= Supplied passage =
# 05 GTO LS3 swap (A4)



## sorenj3 (Oct 31, 2011)

As title says looking to swap in an LS3 "hot cam" crate engine(comes with 14" flex plate) at $6.5k as i have spun a main bearing in my current LS2 (33k original miles). Besides the reluctor wheel difference are there any other things i should worry about with the swap modification wise? Price of parts? (19 in college and on a budget...sorta) Planning on a professional tune right after the swap, as the old CAI and gears will be working with this new motor.

Yes i have done hours of research and this what i want to do. I am not concerned about making insane hp and tq number or modifying much if any after this. Unless someone has an LS2 for cheap somewhere, i just need answers to the questions.


----------



## Rukee (Feb 8, 2007)

You should be able to rebuild the original engine far cheaper then doing the swap. Could probably put a blower on it too.


----------



## GuatoLT1 (Jul 22, 2009)

Rukee said:


> You should be able to rebuild the original engine far cheaper then doing the swap. Could probably put a blower on it too.


Agreed. Im not sure how many hours it would take, but im sure you could spend far less money fixing the orignial engine. Plus even maybe get a heads and cam kit since there working on the engine anyways.

= Exercise tasks =
**a)** Reproduce the entire forum thread on the GTO LS3 swap, word for word.
**b)** Format the records as a Markdown table with the columns Row and Entry, starting at the line that contains "Click the 승인 approve button" and ending at the line that contains "Action: click(320, 70)". Include only those lines, and omit any blank ones.

= Data for processing =
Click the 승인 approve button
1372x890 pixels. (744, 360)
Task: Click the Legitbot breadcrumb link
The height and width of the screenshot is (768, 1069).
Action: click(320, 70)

---

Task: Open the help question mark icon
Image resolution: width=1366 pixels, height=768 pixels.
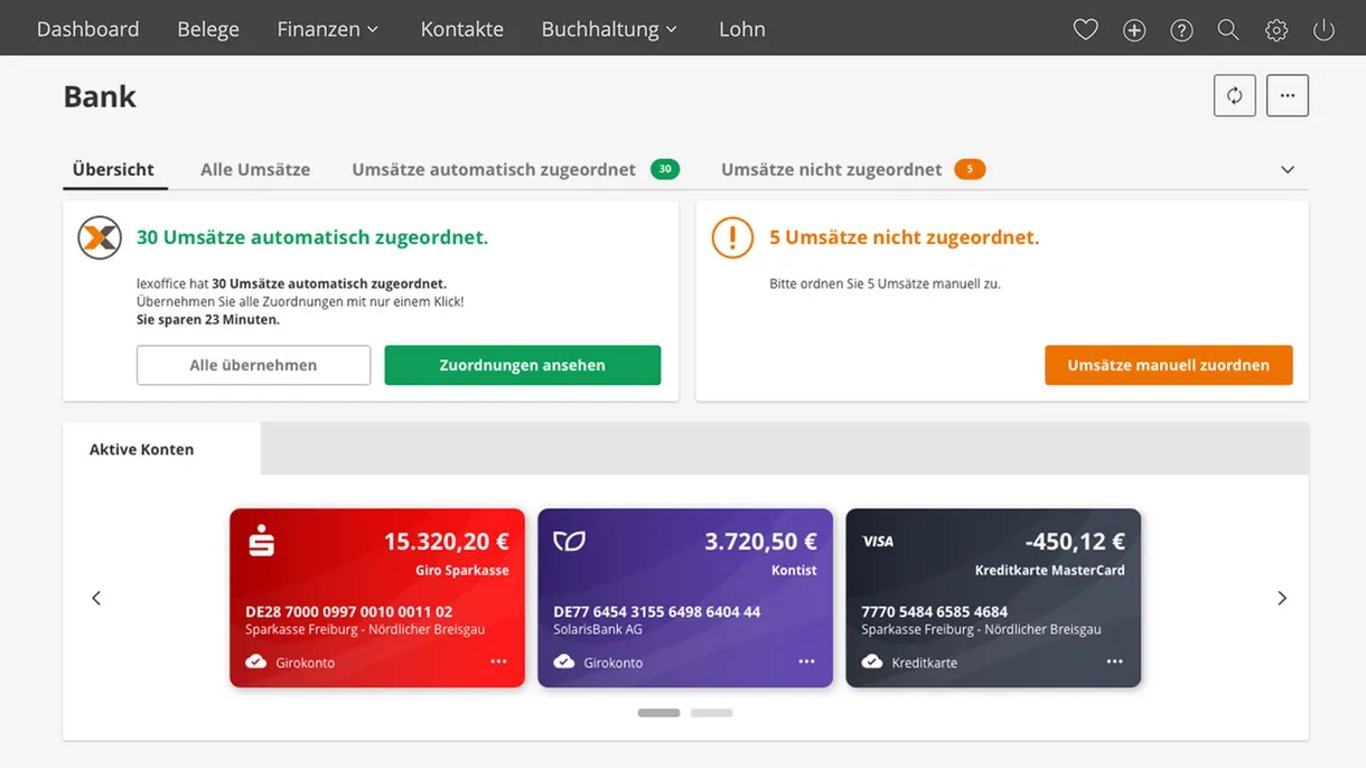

= Solutions below =
**a)**
# 05 GTO LS3 swap (A4)



## sorenj3 (Oct 31, 2011)

As title says looking to swap in an LS3 "hot cam" crate engine(comes with 14" flex plate) at $6.5k as i have spun a main bearing in my current LS2 (33k original miles). Besides the reluctor wheel difference are there any other things i should worry about with the swap modification wise? Price of parts? (19 in college and on a budget...sorta) Planning on a professional tune right after the swap, as the old CAI and gears will be working with this new motor.

Yes i have done hours of research and this what i want to do. I am not concerned about making insane hp and tq number or modifying much if any after this. Unless someone has an LS2 for cheap somewhere, i just need answers to the questions.


----------



## Rukee (Feb 8, 2007)

You should be able to rebuild the original engine far cheaper then doing the swap. Could probably put a blower on it too.


----------



## GuatoLT1 (Jul 22, 2009)

Rukee said:


> You should be able to rebuild the original engine far cheaper then doing the swap. Could probably put a blower on it too.


Agreed. Im not sure how many hours it would take, but im sure you could spend far less money fixing the orignial engine. Plus even maybe get a heads and cam kit since there working on the engine anyways.

**b)**
| Row | Entry |
|---|---|
| 1 | Click the 승인 approve button |
| 2 | 1372x890 pixels. (744, 360) |
| 3 | Task: Click the Legitbot breadcrumb link |
| 4 | The height and width of the screenshot is (768, 1069). |
| 5 | Action: click(320, 70) |